Pues a pesar del compromiso de crear una red de santuarios oceánicos antárticos, parte de los países que toman las decisiones han permitido que la explotación impulse su agenda durante demasiado tiempo. La protección de los mares de la Antártida y su océano ha quedado atrás.
Hay que avanzar en la protección marina, no solo en la terrestre. En la actualidad, el 70% de nuestro planeta son aguas internacionales, que no pertenecen a ningún Estado. Y, sin embargo, menos del 3% están protegidas.
Los líderes de hoy tienen la oportunidad de moldear el destino de los océanos en todo el planeta mediante la creación de un Tratado Oceánico Global sólido en el marco de Naciones Unidas el próximo año. Esto beneficiaría a las generaciones venideras.

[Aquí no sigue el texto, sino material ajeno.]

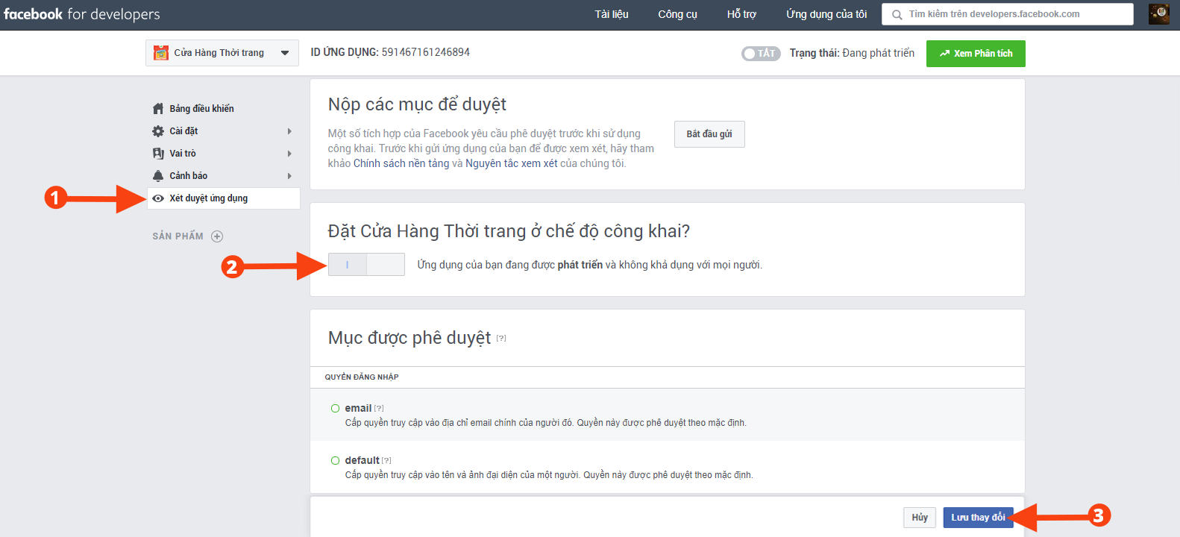This screenshot has height=537, width=1180.
Task: Toggle the TẮT app status switch
Action: [760, 54]
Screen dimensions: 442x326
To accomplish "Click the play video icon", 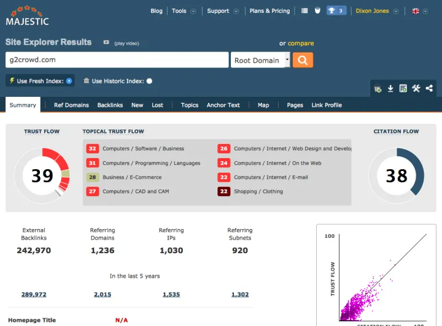I will pos(106,43).
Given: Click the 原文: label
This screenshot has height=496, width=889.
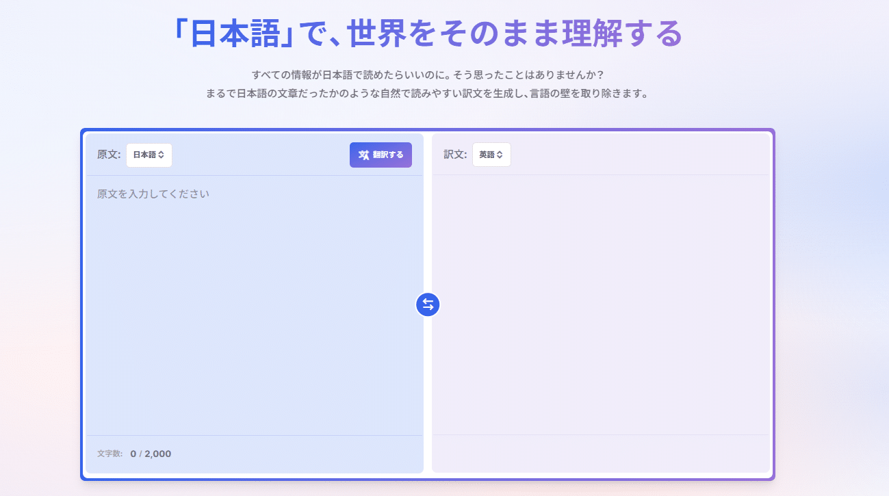Looking at the screenshot, I should 108,155.
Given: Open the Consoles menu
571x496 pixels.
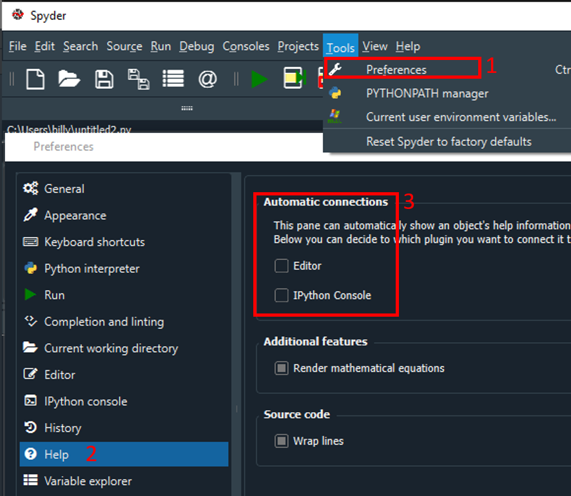Looking at the screenshot, I should click(x=246, y=46).
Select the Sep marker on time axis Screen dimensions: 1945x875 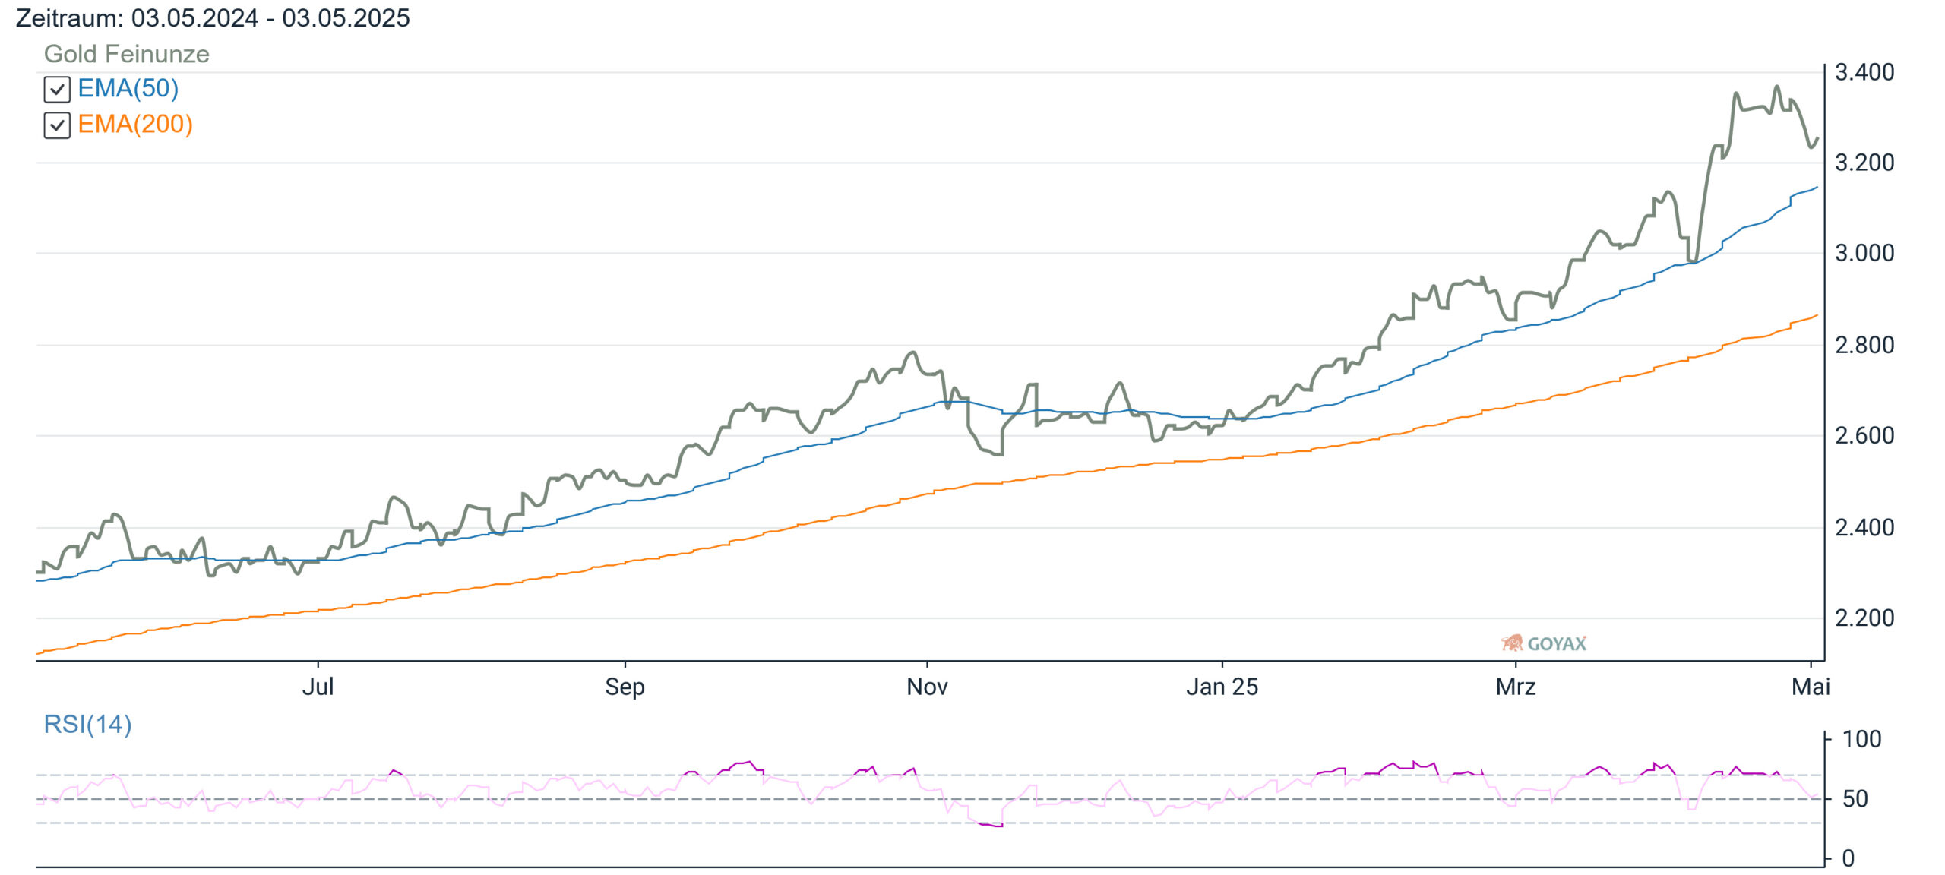click(625, 687)
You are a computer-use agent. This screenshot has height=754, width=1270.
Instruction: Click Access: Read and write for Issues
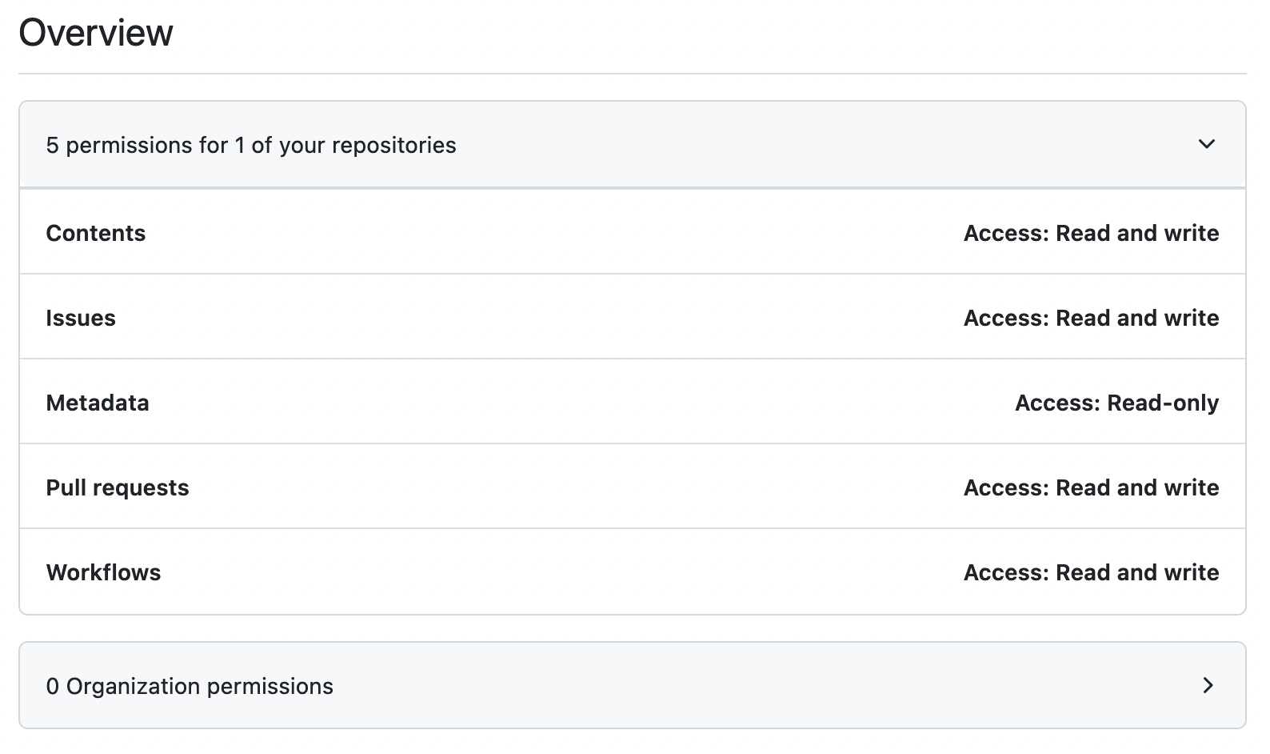tap(1091, 318)
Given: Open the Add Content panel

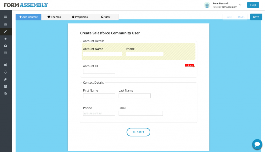Looking at the screenshot, I should point(28,17).
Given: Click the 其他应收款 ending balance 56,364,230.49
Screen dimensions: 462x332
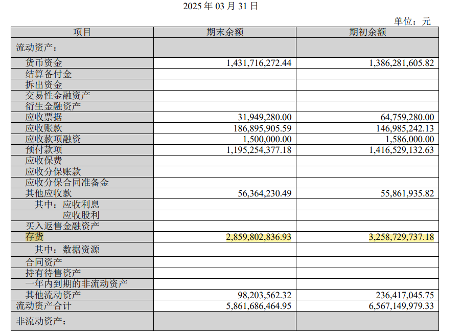Looking at the screenshot, I should 265,193.
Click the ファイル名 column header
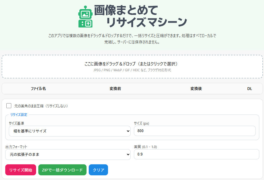 click(x=38, y=89)
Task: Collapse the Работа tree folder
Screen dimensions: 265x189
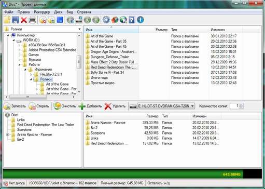Action: point(20,64)
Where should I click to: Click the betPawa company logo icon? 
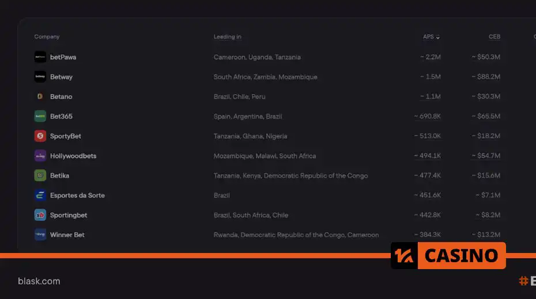[x=40, y=57]
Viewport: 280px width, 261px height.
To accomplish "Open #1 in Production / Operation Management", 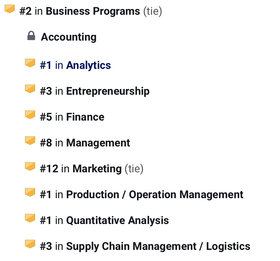I will click(x=142, y=195).
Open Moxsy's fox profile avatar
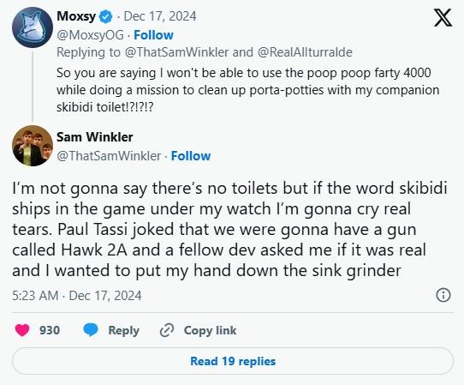Viewport: 464px width, 385px height. coord(33,27)
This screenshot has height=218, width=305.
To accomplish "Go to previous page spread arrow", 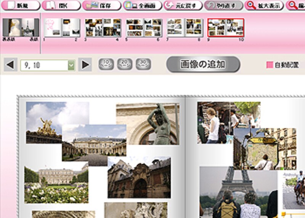I will (11, 65).
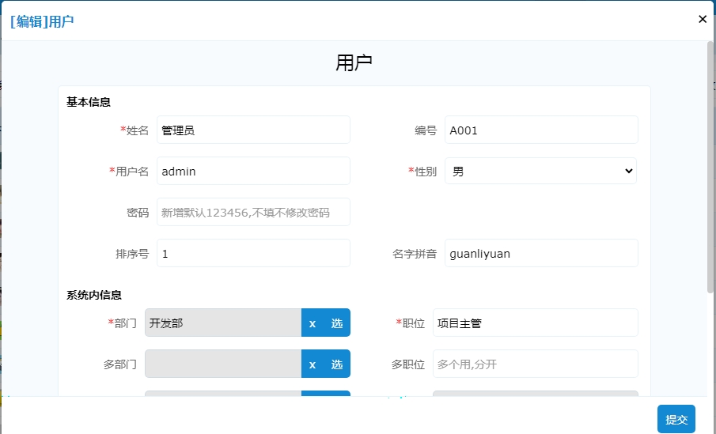Screen dimensions: 716x434
Task: Clear the 部门 field with x button
Action: click(x=313, y=323)
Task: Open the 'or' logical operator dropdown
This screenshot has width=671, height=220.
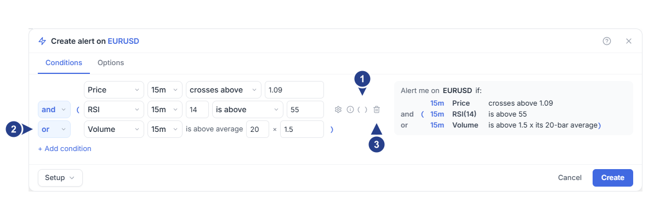Action: (54, 129)
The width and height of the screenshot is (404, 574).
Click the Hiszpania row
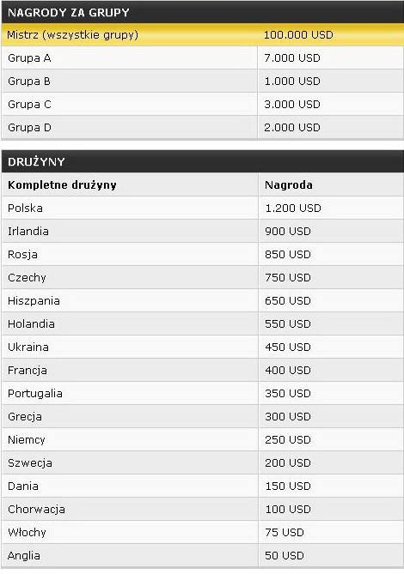coord(202,300)
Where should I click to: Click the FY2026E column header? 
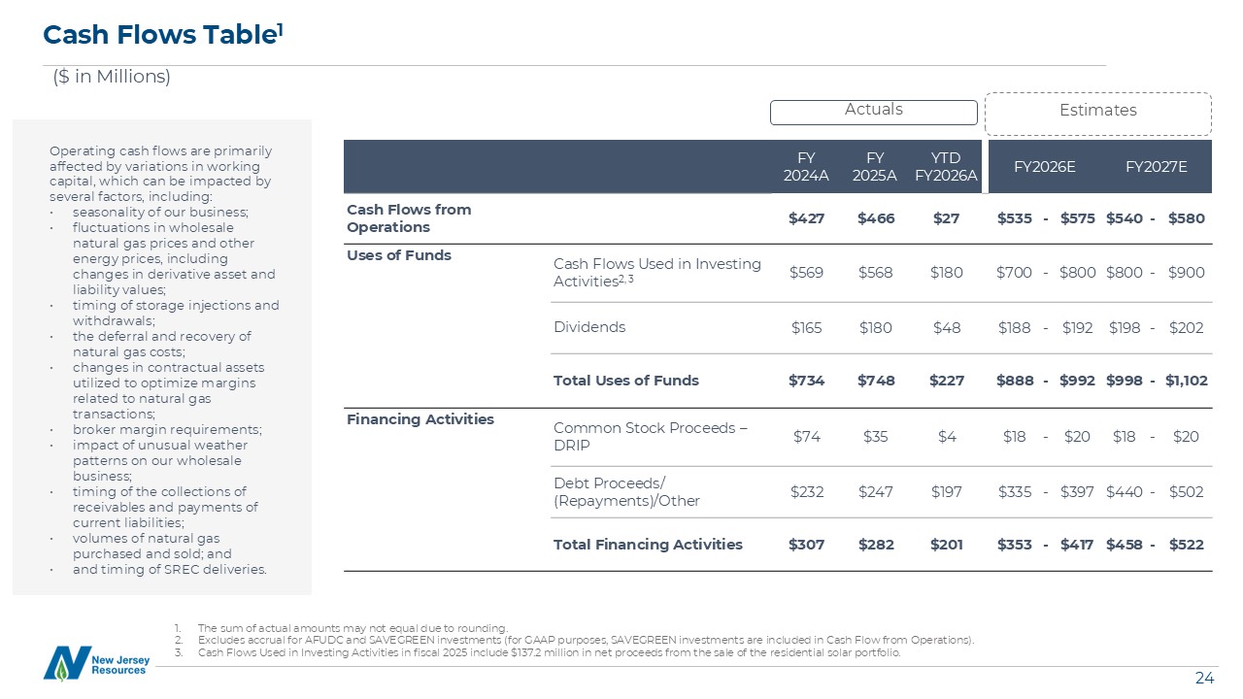(x=1044, y=167)
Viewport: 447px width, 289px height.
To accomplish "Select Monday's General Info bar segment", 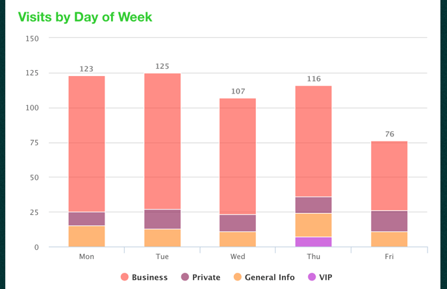I will (x=87, y=236).
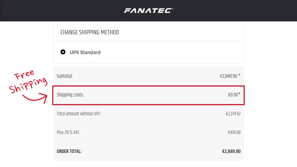Click the Subtotal label text
Viewport: 297px width, 167px height.
pyautogui.click(x=65, y=76)
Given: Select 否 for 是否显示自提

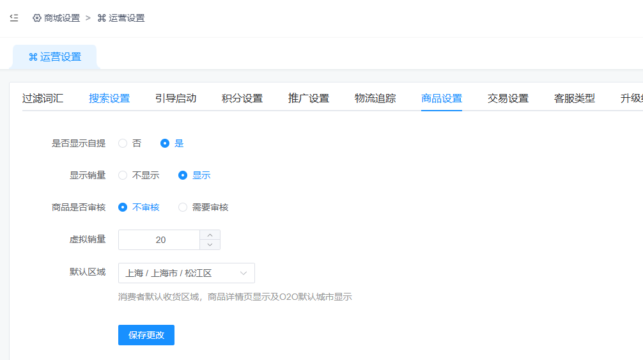Looking at the screenshot, I should coord(123,143).
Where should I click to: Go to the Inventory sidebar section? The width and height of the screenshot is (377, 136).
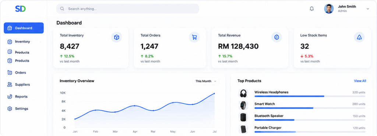pos(22,41)
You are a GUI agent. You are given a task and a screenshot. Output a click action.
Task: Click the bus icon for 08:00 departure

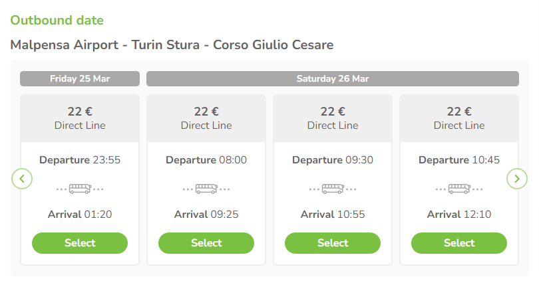tap(206, 189)
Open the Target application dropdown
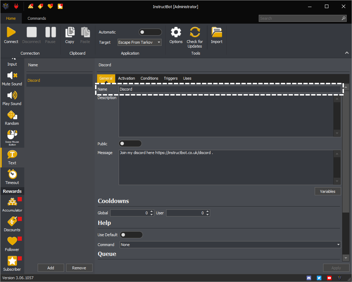This screenshot has height=282, width=352. click(x=139, y=42)
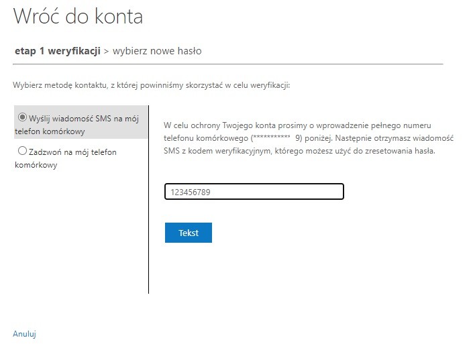Click the 'Wyślij wiadomość SMS na mój telefon komórkowy' label

tap(77, 125)
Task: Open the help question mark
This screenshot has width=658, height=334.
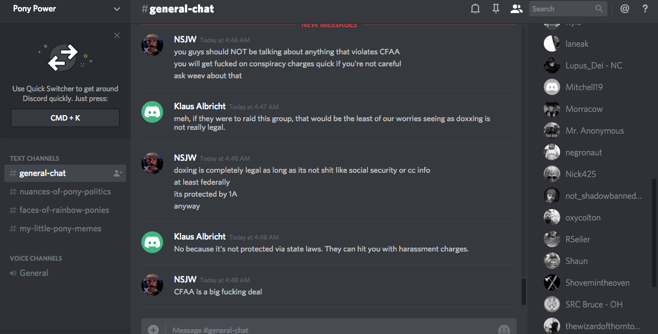Action: (x=645, y=9)
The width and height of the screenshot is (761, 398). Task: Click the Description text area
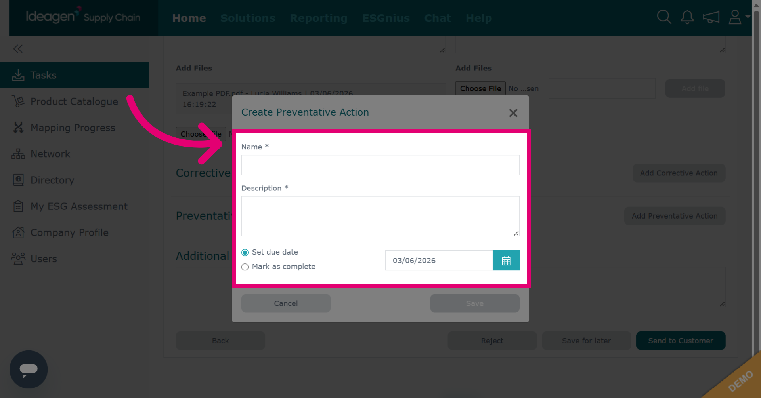coord(381,216)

Los océanos de todo el mundo nos pertenecen a todos y todas. Debemos asegurarnos de que puedan seguir proveyendo alimentos, oxígeno y brindando avances científicos.
Necesitamos cambiar la forma en que cuidamos nuestros mares y océanos, pues seguir viéndolos como un negocio los ha llevado al borde del colapso.
El 70% de las aguas son internacionales, pero solo el 3% están protegidas
Un Tratado Global de los Océanos intenta poner la justicia y la protección en el centro con respecto a la forma con la que gestionamos nuestros mares. Y podría establecer los instrumentos de gobernanza necesarios para proteger la alta mar o aguas internacionales hasta un 30% para 2030.
Y será en 2022, tras la pausa de la pandemia también global, cuando se negociará en la ONU la posibilidad de abrir la puerta a una red de santuarios oceánicos totalmente protegidos en áreas más allá de las fronteras nacionales.
Este nuevo tratado podría mejorar la capacidad de los océanos para responder a los peores impactos del cambio climático y detener la pérdida de biodiversidad.
Es el momento de dejar de mirar al pasado, aprender del Tratado Antártico y recoger ese hito de la diplomacia internacional para salvar nuestros océanos.
*** Pilar Marcos es la responsable de Océanos en Greenpeace.